When the clubs played at Deepdale four months ago, the Bluebirds were as they are now, eighth in the table.

As for PNE, they kicked-off that goalless draw on Saturday, October 17, as the division’s bottom club.

They had dropped there the night before without kicking a ball, a win for Bristol City in a televised Friday night game the cause of that.

It was a short stay in 24th position, the point earned from a drab stalemate lifting them up two places on goal difference.

The only way has been up since then, the Cardiff draw the first of 41 points collected in 23 games.

Ninth place heading into the weekend represents dizzy heights, indeed oxygen will be needed should North End win in South Wales – that would see them go eighth.

At the start of this month as North End prepared for the visit to Derby, talk was still of securing safety and whether the decision not to sign a striker before the transfer closed could hinder that.

Five unbeaten games later, the last four of them won, the play-offs are featuring in fans’ vocabulary.

Should the Preston faithful dare to dream?

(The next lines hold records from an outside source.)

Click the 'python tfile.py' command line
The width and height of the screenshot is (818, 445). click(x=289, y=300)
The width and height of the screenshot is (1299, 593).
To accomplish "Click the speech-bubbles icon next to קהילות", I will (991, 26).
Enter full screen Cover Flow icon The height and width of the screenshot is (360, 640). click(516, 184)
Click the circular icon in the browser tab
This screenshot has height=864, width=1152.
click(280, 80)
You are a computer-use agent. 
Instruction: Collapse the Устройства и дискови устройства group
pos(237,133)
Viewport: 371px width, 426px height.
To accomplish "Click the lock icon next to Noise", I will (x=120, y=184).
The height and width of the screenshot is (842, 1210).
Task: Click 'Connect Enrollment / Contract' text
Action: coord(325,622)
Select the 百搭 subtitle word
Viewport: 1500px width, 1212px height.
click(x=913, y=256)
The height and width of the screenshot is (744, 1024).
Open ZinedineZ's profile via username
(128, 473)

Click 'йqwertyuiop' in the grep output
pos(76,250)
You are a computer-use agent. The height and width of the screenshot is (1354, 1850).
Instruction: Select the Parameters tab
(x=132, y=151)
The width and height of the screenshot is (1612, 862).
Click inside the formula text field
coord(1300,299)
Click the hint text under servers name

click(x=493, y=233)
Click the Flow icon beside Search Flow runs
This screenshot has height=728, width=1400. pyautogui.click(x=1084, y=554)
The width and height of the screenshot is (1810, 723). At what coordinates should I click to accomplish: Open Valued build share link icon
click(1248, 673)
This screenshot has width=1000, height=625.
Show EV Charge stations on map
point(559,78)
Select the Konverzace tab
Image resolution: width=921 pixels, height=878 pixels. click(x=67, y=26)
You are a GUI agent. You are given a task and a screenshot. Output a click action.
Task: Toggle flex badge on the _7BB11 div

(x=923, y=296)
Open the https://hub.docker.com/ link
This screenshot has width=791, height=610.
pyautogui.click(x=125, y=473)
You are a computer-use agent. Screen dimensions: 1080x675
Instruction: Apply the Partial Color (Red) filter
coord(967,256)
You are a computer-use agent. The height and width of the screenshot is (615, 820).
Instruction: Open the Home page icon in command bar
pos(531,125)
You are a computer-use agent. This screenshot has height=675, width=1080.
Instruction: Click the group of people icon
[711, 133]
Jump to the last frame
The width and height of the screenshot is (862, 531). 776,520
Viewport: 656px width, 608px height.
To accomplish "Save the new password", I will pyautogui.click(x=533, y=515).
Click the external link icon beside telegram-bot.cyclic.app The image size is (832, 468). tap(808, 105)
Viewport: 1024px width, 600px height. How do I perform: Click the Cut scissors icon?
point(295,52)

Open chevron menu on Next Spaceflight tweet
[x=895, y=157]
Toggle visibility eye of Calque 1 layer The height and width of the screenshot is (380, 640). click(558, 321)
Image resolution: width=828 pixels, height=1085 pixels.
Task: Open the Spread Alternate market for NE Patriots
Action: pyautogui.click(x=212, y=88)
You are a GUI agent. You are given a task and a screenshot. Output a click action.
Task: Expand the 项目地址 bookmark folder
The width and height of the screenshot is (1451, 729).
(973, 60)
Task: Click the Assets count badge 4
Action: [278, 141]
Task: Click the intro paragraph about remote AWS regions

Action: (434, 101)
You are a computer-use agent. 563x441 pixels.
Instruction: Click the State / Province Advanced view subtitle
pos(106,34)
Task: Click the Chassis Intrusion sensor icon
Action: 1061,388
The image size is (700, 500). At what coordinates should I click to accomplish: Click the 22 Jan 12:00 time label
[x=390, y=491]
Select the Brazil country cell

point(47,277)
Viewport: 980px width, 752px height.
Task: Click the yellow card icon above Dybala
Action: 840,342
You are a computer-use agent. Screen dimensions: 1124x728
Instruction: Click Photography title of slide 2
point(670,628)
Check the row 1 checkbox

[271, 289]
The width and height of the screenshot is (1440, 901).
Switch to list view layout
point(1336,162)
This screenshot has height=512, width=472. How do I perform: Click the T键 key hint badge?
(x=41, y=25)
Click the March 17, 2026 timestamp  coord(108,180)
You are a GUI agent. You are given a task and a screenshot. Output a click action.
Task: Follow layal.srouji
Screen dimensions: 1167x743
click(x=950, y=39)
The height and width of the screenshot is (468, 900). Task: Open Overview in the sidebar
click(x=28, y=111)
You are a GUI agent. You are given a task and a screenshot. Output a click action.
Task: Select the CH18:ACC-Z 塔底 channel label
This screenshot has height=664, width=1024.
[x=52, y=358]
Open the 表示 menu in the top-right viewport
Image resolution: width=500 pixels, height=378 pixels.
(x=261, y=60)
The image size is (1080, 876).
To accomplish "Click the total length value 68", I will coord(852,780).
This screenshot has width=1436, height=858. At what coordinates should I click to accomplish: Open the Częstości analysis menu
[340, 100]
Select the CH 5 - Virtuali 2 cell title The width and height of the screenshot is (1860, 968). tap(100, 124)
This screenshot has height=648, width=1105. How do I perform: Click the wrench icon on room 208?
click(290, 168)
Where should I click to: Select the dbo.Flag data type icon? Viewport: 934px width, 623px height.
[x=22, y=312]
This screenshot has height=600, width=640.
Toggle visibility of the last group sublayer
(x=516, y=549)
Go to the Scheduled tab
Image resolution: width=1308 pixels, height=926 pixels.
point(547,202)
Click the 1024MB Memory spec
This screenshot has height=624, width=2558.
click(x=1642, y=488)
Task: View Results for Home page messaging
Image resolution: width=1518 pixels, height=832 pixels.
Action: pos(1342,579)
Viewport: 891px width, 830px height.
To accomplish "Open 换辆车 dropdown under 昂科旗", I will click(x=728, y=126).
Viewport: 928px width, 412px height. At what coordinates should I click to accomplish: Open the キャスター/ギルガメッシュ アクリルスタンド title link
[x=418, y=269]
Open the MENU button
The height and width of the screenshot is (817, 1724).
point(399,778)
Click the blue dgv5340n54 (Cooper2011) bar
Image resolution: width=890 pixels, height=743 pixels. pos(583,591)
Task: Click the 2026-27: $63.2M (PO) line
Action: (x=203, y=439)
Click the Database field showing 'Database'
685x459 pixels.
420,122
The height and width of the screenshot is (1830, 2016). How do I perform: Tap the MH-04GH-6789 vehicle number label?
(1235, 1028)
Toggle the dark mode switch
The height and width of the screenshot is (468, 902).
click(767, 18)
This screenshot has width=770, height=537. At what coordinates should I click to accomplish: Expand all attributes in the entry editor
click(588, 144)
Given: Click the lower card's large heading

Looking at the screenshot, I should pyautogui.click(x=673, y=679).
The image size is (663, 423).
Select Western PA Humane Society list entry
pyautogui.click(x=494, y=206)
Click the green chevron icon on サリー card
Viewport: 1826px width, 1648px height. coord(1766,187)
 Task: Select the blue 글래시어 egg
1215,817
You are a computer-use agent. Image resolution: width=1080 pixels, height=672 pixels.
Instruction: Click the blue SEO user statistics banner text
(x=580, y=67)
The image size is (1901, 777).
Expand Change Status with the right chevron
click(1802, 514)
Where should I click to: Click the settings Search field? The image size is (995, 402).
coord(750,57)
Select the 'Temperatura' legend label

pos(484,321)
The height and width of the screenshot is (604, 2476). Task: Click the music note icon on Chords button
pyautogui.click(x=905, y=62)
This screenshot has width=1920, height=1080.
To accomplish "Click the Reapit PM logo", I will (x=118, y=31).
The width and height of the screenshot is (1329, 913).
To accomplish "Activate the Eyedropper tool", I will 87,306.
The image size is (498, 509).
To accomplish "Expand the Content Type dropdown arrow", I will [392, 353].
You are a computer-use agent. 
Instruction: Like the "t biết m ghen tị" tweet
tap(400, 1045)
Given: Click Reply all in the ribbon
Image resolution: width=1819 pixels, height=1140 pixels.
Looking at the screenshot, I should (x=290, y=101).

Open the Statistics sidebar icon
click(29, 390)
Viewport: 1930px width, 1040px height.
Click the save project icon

Could there be a late run to the top six?

The answer to both of those questions is ‘yes’.

The odds are quite long but teams have been further back then this and still gate-crashed the play-offs.

While there is a chance, why not live in hope and see where the next 10 weeks takes things.

The plan this campaign was for safety and consolidation, so to be thinking of an even brighter outcome at this stage of the season is welcome.

A play-off push will need the Lilywhites to maintain the consistency they have shown these last few months.

In addition, it needs teams above to slip, so things are not exactly in PNE’s control.

It will be pointed out that there are some far bigger budgets above them.

But that could be said of most of the division, it being widely accepted that Preston’s wage bill is the third lowest in the Championship.

No one has a crystal ball to see what will happen between now and May 7 but isn’t it exciting that we can at least be having this discussion?

Give me optimistic, glass half-full talk any day of the week rather than anxious glances at the bottom three.

Publicly anyway, Simon Grayson is keeping a lid on top-six talk.

His message to the squad is to keep focused on the games while letting others do the talking and the maths.

There was a hint from him this week though, that eyes were being cast upwards.

That came in the latest fitness bulletin relating to Paul Gallagher’s hernia. Surgery on the injury was postponed last month, the plan being to delay it until enough points were on board to make North End safe.

A new date has been pencilled in but it could be the surgeon won’t be getting his scalpel out just yet, not until it becomes clearer as to how the season will pan out.

Better to have Gallagher’s craft and guile available for the duration, even if he is in some degree of discomfort.

If you were to ask the midfielder if he minded managing the injury for that bit longer and put up with the pain, we all know what the answer would be.

North End’s rise up the table has seen Grayson answer one or two of this critics.

In among the many plaudits he has received in his three years in charge, some criticism has been thrown his way.

I wrote some months ago in this column about the myth that he has struggled previously in this division.

A seventh-place finish with Leeds and keeping Blackpool safe does not define a struggle in my book.

Huddersfield’s slide down the table in the later months of his time in charge there, probably coloured some people’s view.

That spell was thrown at him earlier in the season when North End were finding points hard to come by.

The way the campaign has panned out would point to that early challenge being more of a case of a squad of players trying to find their feet and not quite believing in themselves, rather than a manager struggling.

Finally, best wishes must go to Stevie May as the striker starts the long road back to fitness after knee surgery.